Compare that to the language Technoethical uses here.

"Technoethical S3 smartphones are refurbished Samsung Galaxy S3's pre-installed with the 100% free operating system Replicant. Please note that while the main processor is running only free software, the modem processor is running a Samsung nonfree system."

They state exactly what they are selling, appropriately credit Replicant for their work, and then immediately draw attention to the nonfree modem. They then go on to disclose the other limitations of the product, with phrases like "read-only nonfree boot rom" and "nonfree bootloader" in bold so the reader won't miss them. When they describe research, they acknowledge who was behind it ("In 2014, Replicant developers have found..."). It isn't until the fourth paragraph, after they are certain that the reader has been adequately informed, that they begin to actually try to advertise the product. In doing so they credit Replicant for all features for which they are responsible, rather than implying that these features are unique to Technoethical's products. After that, they let the specifications speak for themselves so that the reader can decide for themselves whether the product is what they want.

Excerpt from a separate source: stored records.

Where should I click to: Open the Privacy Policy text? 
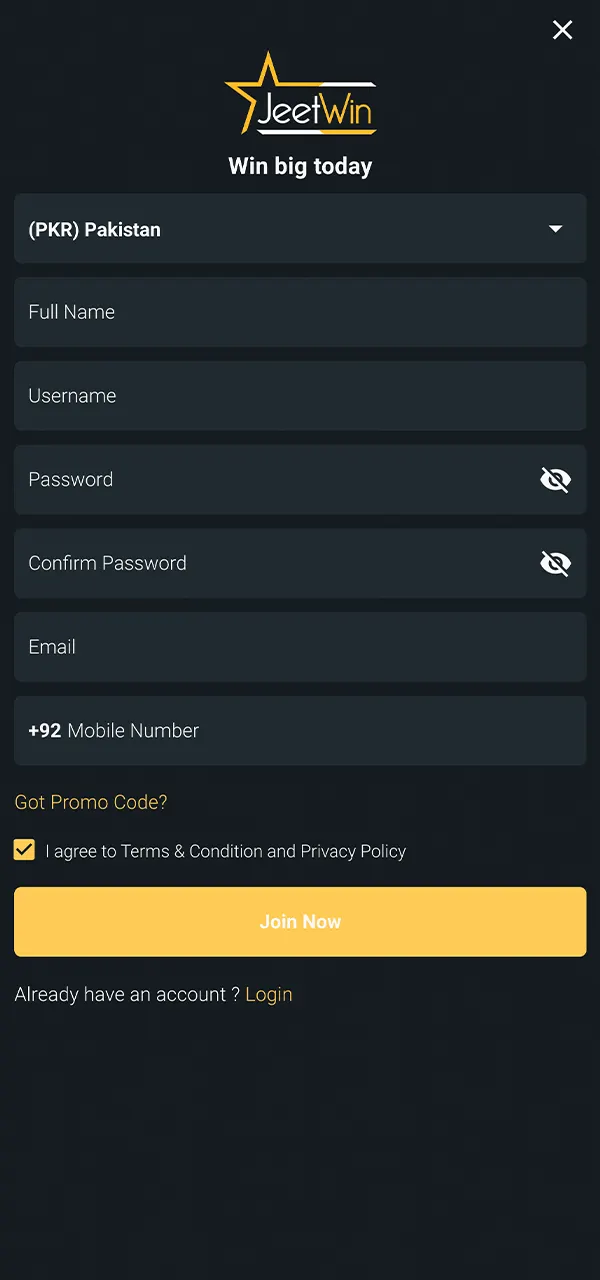tap(353, 851)
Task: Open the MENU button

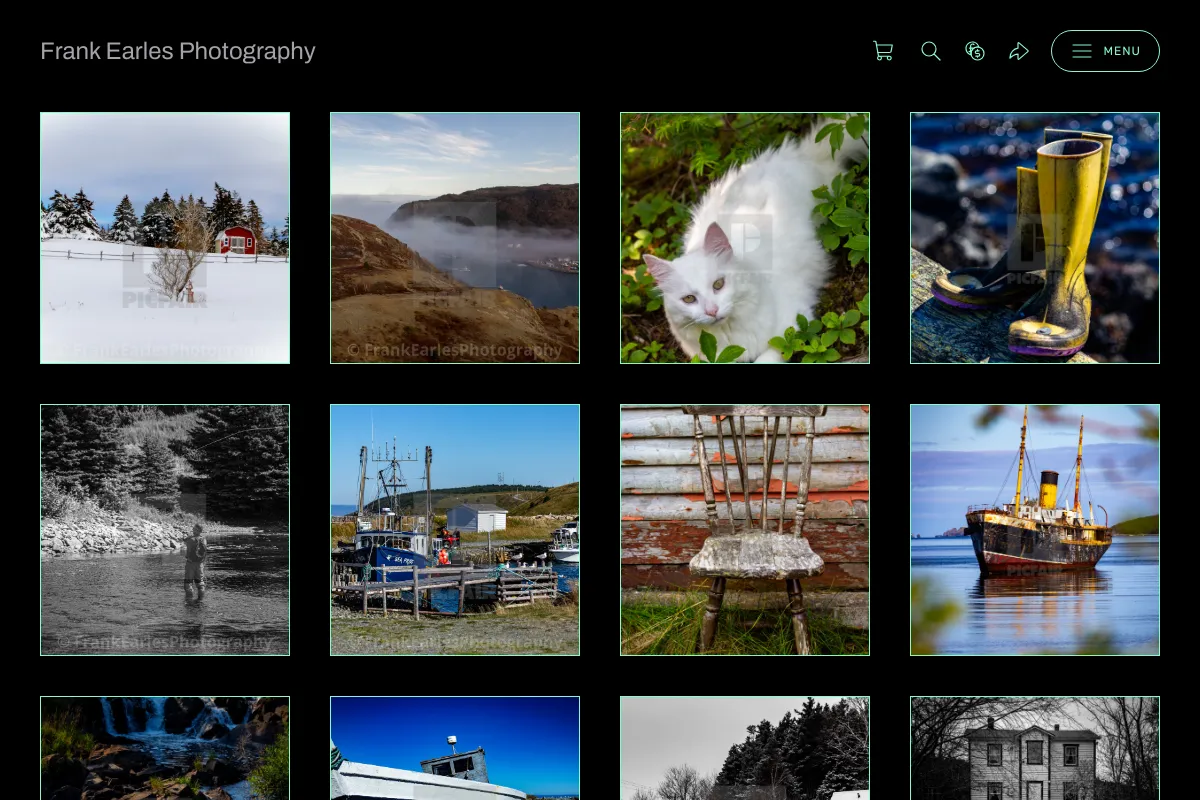Action: pos(1105,51)
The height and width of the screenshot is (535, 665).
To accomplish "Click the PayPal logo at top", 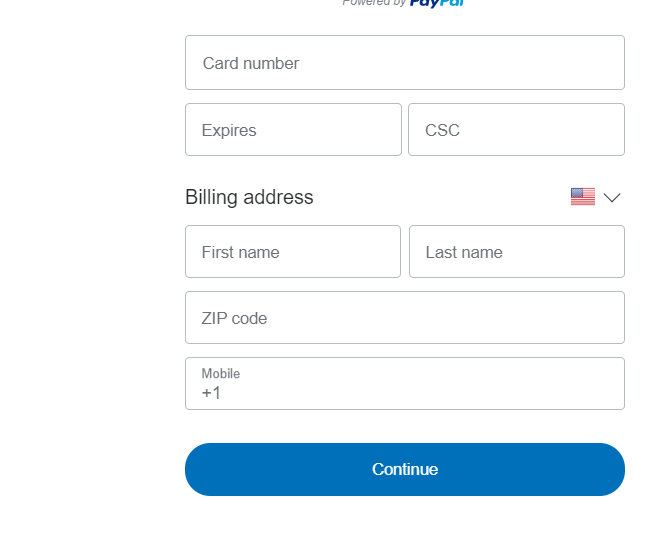I will point(437,3).
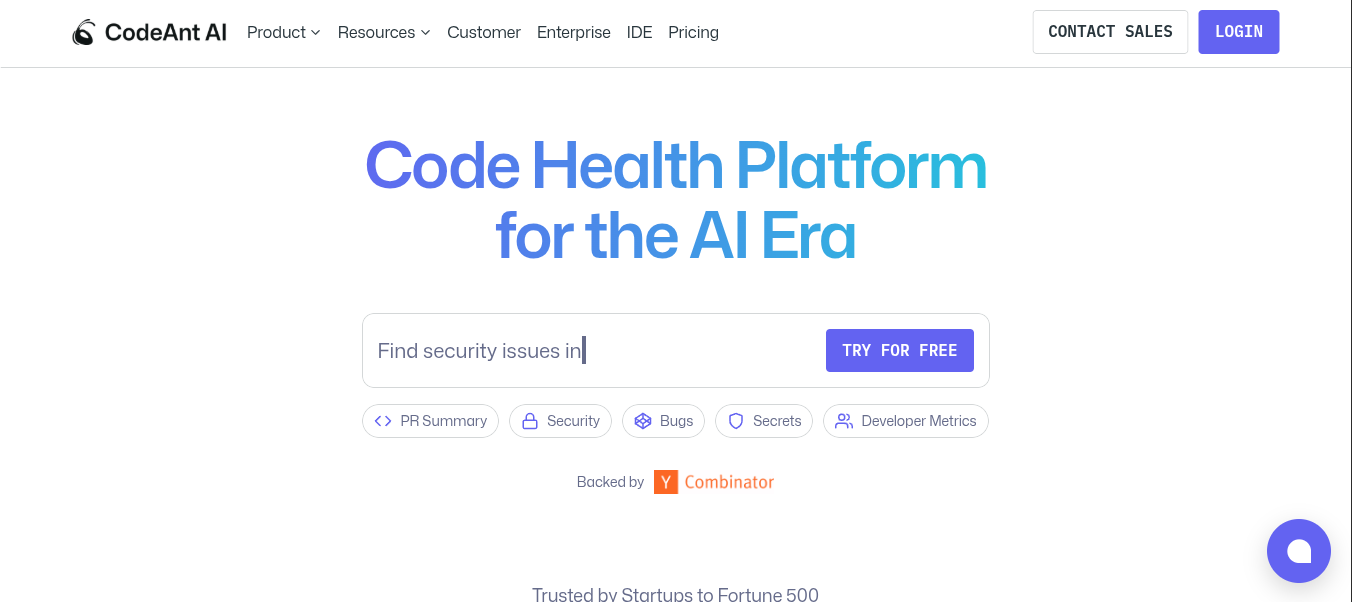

Companies like Technoethical, Minifree, and ThinkPenguin are of course businesses that want you to buy from them, but they consistently prioritize accurately informing potential customers. Purism does the opposite. they prioritize creating as positive an image of themselves and their products as possible, and only disclose information to the contrary when they absolutely have to, and in as little detail as possible.

IrishUSA
Offline
Beigetreten: 12/03/2016

This is an excellent post, but ThinkPenguin does not go as far out of its way to caution customers as Technoethical does. A relevant point of comparison would be Technoethical's up-front and proactive discussion of the limitations of its smartphones, including from a freedom perspective, while ThinkPenguin does not mention that its PCs use the default manufacturer-supplied BIOS.

onpon4
Offline
Beigetreten: 05/30/2012

This is true, but Think Penguin also doesn't market itself as selling freedom-respecting hardware. It just markets itself as selling hardware that works with libre GNU/Linux distros out-of-the-box. Only products which have been RYF-certified are labeled as freedom-friendly.

onpon4
Offline
Beigetreten: 05/30/2012

I don't even like the fact that they're calling this "disabling" the ME. That term suggests that it's not being run, when it absolutely is; it's just being run less.